監督のワンポイントアドバイス: 最近では「3D-MC(マシンコントロール)」というGPSを使った自動制御システムを搭載したグレーダーも増えています。設計データに合わせて自動でブレードが動くので、より正確でスピーディーな施工が可能となり経験の浅い方でも操縦しやすくなっています。
ラフテレーンクレーン(通称:ラフター)

一つの運転席で「走行」と「クレーン操作」の両方ができる、小回りの利くクレーン車です。
- 役割:重量物の吊り上げ・配置 構造物の鉄筋、型枠、コンクリートバケット、大きな土留め材などを吊り上げ、正確な位置へと運びます。

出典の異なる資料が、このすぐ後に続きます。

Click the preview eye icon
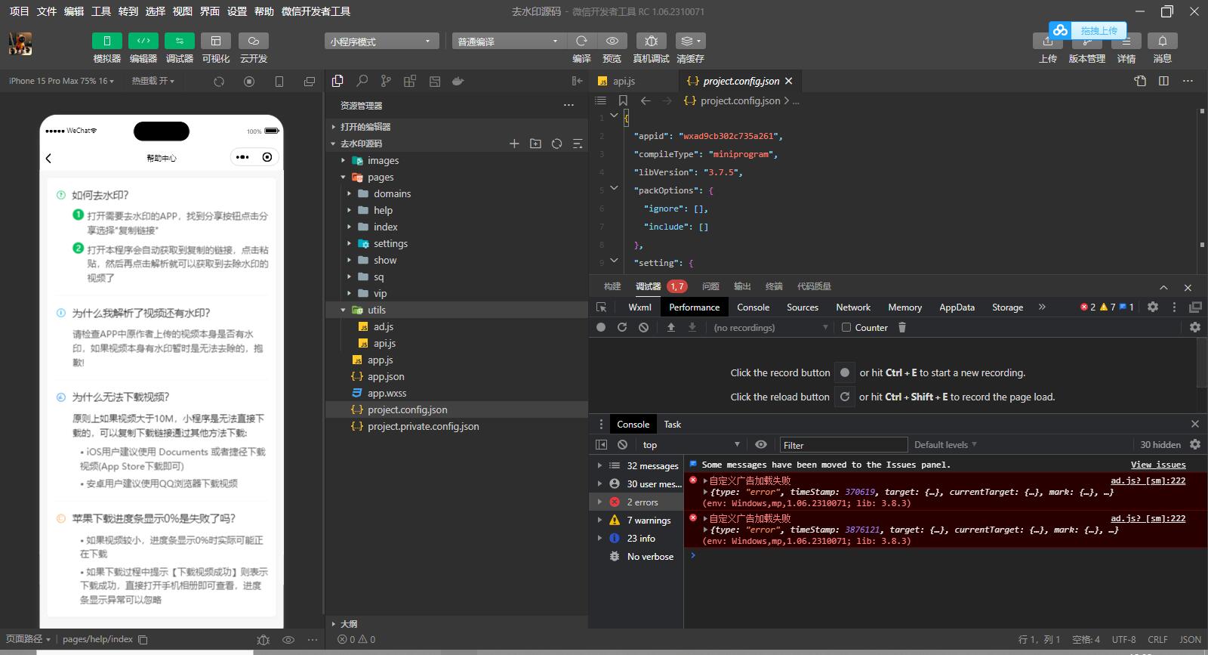The width and height of the screenshot is (1208, 655). (x=612, y=41)
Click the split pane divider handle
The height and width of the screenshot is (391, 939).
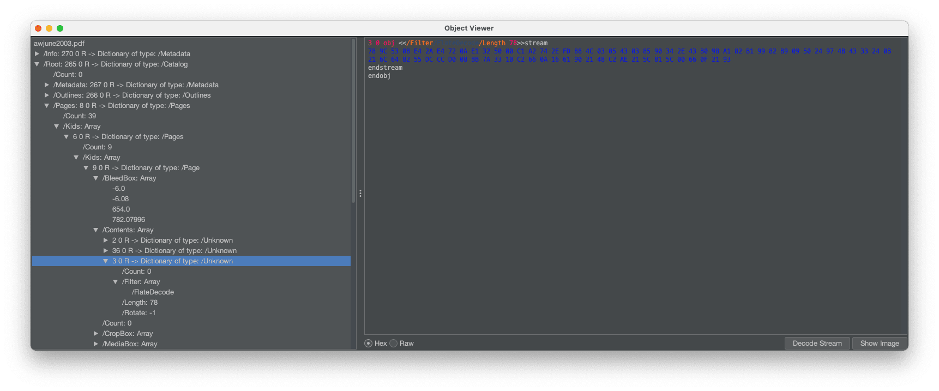point(360,194)
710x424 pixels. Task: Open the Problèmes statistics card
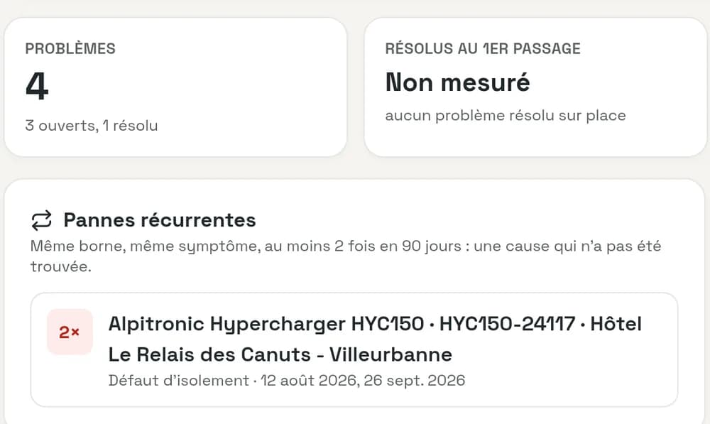[x=175, y=87]
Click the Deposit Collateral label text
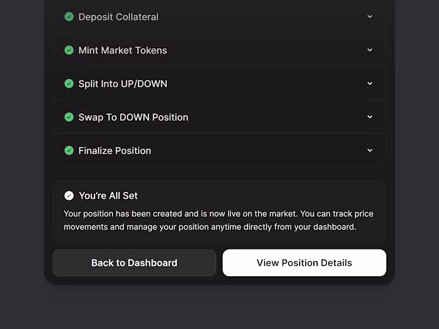The width and height of the screenshot is (439, 329). point(119,16)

- 名前の由来:不整地も走れる 「ラフ(Rough)=荒れた」「テレーン(Terrain)=地盤」という意味で、その名の通り、四輪駆動・四輪操縦で、現場内のデコボコ道や狭い場所でもスイスイ入っていけます。
現場監督が教える「ココが重要!」ポイント
- アウトリガーの張り出し クレーンの横から突き出す「足(アウトリガー)」が命です。
・監督の視点: 軟弱な地面だと、吊り上げた重みで足が沈んで転倒する恐れがあります。必ず下に「敷鉄板」や「敷角(しきかく)」を置いているか、全張り(最大に広げているか)を確認するのが監督の最初の仕事です。 - 旋回範囲の立入禁止 クレーンの後ろ側(お尻の部分)は、旋回するときに大きくせり出します。
・監督の視点: 「重機と構造物の間に挟まれる」事故が最も怖いです。カラーコーンなどで旋回範囲を囲い、人を入れない工夫が欠かせません。 - 玉掛け(たまかけ)との連携 クレーンはオペレーター一人では仕事ができません。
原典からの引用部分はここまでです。